Ah, ainda teve uma sugestão de que cada uma deveria repassar uma determinada cena imitando a outra, para que criassem um padrão mais semelhante entre as duas atuações, e, evidentemente para que eu verificasse o quanto elas vivendo a peça dentro das suas cabeças (e portanto não ouvindo-se mutuamente, ou em parte) e o quanto esse estudo das cenas era seguido de um estudo atendo de cada um para sua parceira. Isso porque para que exista encontro é preciso haver relação e para haver relação ou como parte da relação deve ocorrer o escutar-se. Evidentemente que os resultado não pode ser determinista pois há, como é o caso da Vera, a dificuldade de "imitar" a parceira, mas a tentatida é o suficiente, não é preciso exigir da atriz uma imitação perfeita.
NOTA: A Vera é naturalmente querida, e ela não pode deixar isso transparecer na sua personagem, precisamos buscar intercessores que provoquem ou desencadeiem resultados que canalizem essa energia para o que a personagem lhe pede.
Acho que estamos nos aproximando do encontro entre elas, o que resultará na peça.
Enfim, saio do ensaio de hoje bastante satisfeito do ensaio, poe perceber que a evolução está sendo agregadora, isto é, elas têm agregado os ganhos dos ensaios anteriores e somado aos posteriores e, não estão reconstruindo a roda a cada ensaio.

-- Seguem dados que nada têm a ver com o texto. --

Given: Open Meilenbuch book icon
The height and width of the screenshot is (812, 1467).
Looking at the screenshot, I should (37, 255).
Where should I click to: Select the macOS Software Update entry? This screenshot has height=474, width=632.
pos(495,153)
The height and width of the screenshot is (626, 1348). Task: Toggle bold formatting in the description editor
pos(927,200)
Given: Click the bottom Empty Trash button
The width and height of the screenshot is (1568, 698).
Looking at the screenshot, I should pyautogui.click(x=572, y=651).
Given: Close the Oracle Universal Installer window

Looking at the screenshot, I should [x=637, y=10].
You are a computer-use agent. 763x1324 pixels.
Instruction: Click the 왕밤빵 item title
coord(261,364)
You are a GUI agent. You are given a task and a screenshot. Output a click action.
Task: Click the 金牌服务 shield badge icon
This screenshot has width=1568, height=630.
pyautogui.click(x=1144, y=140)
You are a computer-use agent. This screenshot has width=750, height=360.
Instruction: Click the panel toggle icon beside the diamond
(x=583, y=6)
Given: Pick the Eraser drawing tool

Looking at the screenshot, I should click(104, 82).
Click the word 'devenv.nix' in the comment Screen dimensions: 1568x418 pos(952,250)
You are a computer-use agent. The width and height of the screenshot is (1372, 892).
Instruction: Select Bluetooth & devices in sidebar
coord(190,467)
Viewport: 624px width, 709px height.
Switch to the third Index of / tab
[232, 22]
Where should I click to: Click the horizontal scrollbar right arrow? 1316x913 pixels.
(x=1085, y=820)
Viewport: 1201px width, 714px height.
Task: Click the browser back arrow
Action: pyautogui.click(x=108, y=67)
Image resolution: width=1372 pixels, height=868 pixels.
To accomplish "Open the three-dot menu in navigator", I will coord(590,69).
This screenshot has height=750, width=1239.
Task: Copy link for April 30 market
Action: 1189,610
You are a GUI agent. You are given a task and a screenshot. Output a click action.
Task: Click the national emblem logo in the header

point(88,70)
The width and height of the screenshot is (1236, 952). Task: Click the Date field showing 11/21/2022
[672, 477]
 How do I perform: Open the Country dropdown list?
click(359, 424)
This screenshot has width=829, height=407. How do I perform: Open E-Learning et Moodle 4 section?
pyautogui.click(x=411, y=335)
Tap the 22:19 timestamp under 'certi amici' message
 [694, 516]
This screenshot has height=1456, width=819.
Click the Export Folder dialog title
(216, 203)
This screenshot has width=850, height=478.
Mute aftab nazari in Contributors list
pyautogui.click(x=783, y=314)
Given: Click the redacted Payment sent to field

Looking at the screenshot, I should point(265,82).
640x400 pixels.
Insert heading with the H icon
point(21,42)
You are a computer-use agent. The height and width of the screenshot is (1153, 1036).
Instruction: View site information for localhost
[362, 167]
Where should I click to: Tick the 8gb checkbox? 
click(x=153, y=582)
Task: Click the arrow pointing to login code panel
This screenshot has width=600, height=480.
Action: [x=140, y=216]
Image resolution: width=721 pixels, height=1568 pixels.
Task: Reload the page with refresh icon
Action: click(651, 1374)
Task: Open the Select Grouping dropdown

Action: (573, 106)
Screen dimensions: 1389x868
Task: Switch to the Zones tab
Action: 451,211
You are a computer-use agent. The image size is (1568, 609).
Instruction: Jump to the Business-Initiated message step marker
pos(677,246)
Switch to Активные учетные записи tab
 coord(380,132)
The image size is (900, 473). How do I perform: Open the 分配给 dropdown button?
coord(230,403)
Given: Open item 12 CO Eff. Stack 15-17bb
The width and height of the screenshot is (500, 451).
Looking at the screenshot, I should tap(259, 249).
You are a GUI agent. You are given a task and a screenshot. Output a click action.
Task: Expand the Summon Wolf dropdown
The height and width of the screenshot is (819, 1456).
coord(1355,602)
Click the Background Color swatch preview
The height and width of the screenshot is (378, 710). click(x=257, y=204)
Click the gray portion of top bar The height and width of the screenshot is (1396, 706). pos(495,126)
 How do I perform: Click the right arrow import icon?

Nosso próximo ensaio será no Horto Florestal do córrego grande, com o único objetivo de entrar em contato com objetos (quais? não sei! como? não faço idéia, deixemos o controle de lado para aceitar o novo, o incontrolável, o inesperado!) que serão intercessores nos próximos processos criativos. E os resultados poderão ser aproveitados na cena. Não exatamente no que se refira à marcação de cena, à forma de interpretar, mas também nisso, incluindo coisas simples, porém profundas, também, como a busca desse encontro mútuo (Bárbara-Vera, Vera-Bárbara).
Em breve, publico as fotos.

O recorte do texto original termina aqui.